■ What you are asked to do
Copy the lines of the records verbatim, starting at the line containing "Given: Click the light brown color swatch" and ending at the line containing "Action: (x=1219, y=394)", with both of those lines included.

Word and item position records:
-- START --

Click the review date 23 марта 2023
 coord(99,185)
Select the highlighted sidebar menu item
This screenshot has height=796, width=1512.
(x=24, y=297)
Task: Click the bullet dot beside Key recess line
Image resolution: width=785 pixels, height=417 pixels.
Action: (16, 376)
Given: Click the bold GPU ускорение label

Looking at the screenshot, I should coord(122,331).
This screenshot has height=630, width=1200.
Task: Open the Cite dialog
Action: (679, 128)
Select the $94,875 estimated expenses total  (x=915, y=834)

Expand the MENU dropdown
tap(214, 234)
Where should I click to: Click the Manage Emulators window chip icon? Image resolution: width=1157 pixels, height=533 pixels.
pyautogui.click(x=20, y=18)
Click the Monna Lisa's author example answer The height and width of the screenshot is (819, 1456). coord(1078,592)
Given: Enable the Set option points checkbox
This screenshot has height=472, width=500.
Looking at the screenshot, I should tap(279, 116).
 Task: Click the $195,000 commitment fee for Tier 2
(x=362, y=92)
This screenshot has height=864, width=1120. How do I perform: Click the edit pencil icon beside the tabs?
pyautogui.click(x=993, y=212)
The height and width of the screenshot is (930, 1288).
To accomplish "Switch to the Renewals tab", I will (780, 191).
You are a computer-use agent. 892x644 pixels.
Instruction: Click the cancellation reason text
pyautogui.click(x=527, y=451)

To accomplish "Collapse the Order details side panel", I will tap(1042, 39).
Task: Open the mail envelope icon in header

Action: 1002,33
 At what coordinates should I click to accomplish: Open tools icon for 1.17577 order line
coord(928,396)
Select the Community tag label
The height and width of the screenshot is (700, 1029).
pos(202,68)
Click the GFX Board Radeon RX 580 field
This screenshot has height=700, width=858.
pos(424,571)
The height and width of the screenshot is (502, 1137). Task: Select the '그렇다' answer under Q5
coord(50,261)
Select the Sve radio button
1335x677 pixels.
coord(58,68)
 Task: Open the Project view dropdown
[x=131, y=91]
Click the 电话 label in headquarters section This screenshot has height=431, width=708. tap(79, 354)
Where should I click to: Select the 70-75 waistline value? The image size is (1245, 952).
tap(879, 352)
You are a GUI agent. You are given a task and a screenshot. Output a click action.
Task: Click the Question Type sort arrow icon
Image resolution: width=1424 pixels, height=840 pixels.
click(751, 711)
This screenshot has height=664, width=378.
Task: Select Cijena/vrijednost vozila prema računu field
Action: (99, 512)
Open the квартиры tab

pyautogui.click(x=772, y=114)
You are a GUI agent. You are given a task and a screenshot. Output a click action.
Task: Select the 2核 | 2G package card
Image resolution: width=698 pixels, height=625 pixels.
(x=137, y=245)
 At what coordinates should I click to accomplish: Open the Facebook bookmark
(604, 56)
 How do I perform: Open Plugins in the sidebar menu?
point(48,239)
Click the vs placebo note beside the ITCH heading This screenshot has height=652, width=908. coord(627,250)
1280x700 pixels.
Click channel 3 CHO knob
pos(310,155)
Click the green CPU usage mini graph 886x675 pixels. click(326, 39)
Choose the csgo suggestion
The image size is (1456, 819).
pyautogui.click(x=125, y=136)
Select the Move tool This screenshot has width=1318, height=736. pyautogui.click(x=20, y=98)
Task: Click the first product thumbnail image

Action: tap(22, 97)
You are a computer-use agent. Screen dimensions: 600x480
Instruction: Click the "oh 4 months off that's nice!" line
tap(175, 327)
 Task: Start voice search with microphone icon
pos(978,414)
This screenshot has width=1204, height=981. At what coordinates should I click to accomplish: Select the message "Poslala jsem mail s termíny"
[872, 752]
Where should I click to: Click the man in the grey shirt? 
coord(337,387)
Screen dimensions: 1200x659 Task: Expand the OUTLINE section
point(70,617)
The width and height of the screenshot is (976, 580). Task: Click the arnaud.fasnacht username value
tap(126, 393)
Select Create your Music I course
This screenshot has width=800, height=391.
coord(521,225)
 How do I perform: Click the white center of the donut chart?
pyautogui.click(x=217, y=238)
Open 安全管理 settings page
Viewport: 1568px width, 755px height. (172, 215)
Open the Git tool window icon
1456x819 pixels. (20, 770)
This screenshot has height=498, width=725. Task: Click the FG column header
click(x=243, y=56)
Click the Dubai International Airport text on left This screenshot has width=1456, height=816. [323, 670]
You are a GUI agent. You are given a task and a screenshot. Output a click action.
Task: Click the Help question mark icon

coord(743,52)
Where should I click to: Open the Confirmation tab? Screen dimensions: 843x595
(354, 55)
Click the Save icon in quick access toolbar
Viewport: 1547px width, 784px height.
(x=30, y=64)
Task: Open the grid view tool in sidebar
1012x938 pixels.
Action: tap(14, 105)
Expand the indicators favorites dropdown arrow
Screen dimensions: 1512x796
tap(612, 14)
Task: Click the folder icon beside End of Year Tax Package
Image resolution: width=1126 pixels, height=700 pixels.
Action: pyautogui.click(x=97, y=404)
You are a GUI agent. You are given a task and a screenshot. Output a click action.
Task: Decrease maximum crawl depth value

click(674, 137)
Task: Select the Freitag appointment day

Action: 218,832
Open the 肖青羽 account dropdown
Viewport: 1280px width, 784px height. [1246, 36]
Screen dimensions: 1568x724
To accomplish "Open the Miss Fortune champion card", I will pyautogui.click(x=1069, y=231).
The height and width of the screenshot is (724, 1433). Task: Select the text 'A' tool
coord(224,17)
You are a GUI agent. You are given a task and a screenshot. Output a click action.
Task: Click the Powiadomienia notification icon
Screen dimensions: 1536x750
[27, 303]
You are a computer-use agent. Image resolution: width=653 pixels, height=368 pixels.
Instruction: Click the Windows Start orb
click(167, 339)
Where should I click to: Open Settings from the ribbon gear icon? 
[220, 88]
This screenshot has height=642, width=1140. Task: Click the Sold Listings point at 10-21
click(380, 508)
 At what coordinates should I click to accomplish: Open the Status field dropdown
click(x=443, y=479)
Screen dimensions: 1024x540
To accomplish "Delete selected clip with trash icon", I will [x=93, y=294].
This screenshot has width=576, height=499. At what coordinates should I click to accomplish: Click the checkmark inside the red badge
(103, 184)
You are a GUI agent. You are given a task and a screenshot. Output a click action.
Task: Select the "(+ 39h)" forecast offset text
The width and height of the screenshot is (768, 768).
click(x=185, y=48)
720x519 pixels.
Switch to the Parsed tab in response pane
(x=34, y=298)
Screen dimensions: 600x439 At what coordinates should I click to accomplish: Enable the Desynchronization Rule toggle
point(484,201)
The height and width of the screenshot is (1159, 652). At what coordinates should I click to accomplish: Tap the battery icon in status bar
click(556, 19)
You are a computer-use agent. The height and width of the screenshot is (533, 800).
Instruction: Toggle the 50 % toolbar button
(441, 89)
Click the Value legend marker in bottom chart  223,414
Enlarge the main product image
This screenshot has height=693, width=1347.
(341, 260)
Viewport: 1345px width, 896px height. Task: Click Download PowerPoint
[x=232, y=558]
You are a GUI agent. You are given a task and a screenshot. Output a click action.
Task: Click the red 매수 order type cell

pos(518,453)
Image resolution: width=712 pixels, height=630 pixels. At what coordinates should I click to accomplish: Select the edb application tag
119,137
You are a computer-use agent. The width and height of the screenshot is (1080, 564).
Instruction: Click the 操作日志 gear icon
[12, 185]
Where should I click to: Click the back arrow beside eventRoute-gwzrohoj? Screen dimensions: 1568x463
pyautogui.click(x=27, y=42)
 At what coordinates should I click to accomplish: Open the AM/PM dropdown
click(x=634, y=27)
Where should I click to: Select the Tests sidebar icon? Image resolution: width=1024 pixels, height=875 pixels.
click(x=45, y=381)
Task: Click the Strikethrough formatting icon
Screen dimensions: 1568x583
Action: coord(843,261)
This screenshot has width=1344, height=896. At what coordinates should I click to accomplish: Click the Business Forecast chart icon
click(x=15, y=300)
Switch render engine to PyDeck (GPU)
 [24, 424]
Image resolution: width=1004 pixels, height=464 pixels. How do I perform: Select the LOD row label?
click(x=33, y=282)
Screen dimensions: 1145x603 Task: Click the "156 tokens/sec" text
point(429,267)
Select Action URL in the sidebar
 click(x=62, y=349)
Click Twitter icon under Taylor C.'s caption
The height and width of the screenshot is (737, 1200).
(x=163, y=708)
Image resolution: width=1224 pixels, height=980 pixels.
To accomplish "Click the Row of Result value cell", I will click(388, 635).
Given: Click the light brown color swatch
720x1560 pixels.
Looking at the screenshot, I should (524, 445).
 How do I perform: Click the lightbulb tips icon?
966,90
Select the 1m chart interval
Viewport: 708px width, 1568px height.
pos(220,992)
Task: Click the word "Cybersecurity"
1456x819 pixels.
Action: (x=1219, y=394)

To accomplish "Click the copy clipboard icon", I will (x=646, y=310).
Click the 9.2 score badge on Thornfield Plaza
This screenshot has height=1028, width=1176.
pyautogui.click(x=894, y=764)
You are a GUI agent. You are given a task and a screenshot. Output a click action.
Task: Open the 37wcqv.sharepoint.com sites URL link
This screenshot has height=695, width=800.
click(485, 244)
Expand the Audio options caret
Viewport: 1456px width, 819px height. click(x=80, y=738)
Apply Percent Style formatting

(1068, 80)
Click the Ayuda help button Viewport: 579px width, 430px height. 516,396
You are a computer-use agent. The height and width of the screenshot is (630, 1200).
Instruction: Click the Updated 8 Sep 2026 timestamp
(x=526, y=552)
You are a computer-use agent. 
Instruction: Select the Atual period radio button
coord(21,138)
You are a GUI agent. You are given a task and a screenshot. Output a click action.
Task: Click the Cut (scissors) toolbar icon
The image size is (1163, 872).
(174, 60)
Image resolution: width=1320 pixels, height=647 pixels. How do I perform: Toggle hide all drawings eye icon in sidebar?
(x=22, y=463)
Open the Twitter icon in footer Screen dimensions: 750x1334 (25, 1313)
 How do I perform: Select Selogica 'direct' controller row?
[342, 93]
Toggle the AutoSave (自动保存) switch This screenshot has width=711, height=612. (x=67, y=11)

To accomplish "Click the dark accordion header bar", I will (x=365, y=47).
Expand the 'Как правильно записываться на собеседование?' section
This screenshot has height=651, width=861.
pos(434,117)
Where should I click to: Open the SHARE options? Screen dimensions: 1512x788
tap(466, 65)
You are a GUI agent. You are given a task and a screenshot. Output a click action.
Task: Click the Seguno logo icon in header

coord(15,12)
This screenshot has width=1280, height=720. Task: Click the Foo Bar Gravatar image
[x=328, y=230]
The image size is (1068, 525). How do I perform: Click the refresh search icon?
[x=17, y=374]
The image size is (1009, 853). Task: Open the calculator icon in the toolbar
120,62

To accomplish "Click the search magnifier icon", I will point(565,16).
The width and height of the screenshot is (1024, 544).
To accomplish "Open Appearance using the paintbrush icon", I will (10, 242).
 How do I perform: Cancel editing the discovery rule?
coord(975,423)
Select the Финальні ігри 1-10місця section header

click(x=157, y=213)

-- END --

■ Final result
Given: Click the light brown color swatch
720x1560 pixels.
Looking at the screenshot, I should (524, 445).
 How do I perform: Click the lightbulb tips icon?
966,90
Select the 1m chart interval
Viewport: 708px width, 1568px height.
pos(220,992)
Task: Click the word "Cybersecurity"
1456x819 pixels.
Action: (x=1219, y=394)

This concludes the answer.